Those are my favourite level one adventures.


----------



## Jan van Leyden (Jun 11, 2009)

Without further touting:

- Against the Cult of Reptile (1st edition AD&D, TSR)
- Sinister Secret of Saltmarsh (1st edition AD&D, TSR)
- Evil's Lesser Minions (3rd edition D&D, Pinwheel games)

All of manageable size for newcomers, with opportunities for free roleplaying without any interfering rule.


----------



## grodog (Jun 14, 2009)

"Trouble at Grog's" (Dungeon #4, by Grant & David Boucher) is an excellent adventure for 1st level PCs.
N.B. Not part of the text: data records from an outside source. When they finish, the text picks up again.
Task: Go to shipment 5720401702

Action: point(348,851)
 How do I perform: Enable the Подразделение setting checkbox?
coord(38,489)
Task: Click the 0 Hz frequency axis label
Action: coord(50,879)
Other low-level favorite include:

- L1 Secret of Bone Hill by Len Lakofka (levels 2-4).  
- N5 Under Illefarn by Steve Perrin (level 1)
- B1 In Search of the Unknown by Mike Carr (level 1)

Both L1 and N5 have extensive notes about the wilderness around the dungeons, and offer an experience similar to T1 Village of Hommlet, but with more wilderness/travel options.


----------



## deadsmurf (Jun 14, 2009)

I really liked the Whispering Cairn from Dungeon, and I'm also a big fan of the Forgotten Forge from the 3.5 Eberron Campaign setting.  Great introduction to the setting.
And I really really like the short delve, Kobold Hall, from the 4E DMG.  It had cool and well designed encounters.


----------



## Rechan (Jun 14, 2009)

I've seen good results from:

The Hangman's Noose (Paizo)
Three Days to Kill (Penumbra)


----------



## Obergnom (Jun 14, 2009)

wow, thanks! A lot of recommendations 

What makes Whispering Cairn so great? I have read it a long time ago and I don't remember it impressing me.


----------



## Entropi (Jun 14, 2009)

My favorites because there is more to them than slogging through a dungeon:

Against the Cult of the Reptile God
Sinister Secret of Saltmarsh
Destiny of Kings

Honorable Mention:
Journey to the Rock

Classic Dungeon Slogs:
Keep on the Borderlands
In Search of the Unknown
Castle Caldwell
Palace of the Silver Princess


----------



## grodog (Jun 14, 2009)

Obergnom said:


> What makes Whispering Cairn so great? I have read it a long time ago and I don't remember it impressing me.




Off the top of my head:
- written by Erik Mona and well-set in Greyhawk
- excellent dungeon design, with a variety of twists/surprises
- expandable scenario if you include the "continuation" of the level into "A Gathering of Winds" by Wolfgang Baur

I remember liking the design of the cairn itself quite a bit as well.


----------



## DEP (Jun 14, 2009)

grodog said:


> Off the top of my head:
> - written by Erik Mona and well-set in Greyhawk
> - excellent dungeon design, with a variety of twists/surprises
> - expandable scenario if you include the "continuation" of the level into "A Gathering of Winds" by Wolfgang Baur
> ...




I agree with all of that. It was just well written and had a certain mood about it. Not to mention Diamond Lake was well thought out. All in all it really was just a well thought out and well written adventure.


----------



## Olli (Jun 15, 2009)

I have always loved "the lost City"! I think it´s B3 for  BECMI. Great Scenario (if a little wonky with the choice of Monsters sometimes). And you can base a whole Campaign on it. If you don´t know, give it a read.

Olli


----------



## grodog (Jun 15, 2009)

Lost City is B4, but still a great scenario, and one of Tom Moldvay's best!


----------



## meomwt (Jun 16, 2009)

grodog said:


> Off the top of my head:
> - written by Erik Mona and well-set in Greyhawk
> - excellent dungeon design, with a variety of twists/surprises
> - expandable scenario if you include the "continuation" of the level into "A Gathering of Winds" by Wolfgang Baur
> ...






DEP said:


> I agree with all of that. It was just well written and had a certain mood about it. Not to mention Diamond Lake was well thought out. All in all it really was just a well thought out and well written adventure.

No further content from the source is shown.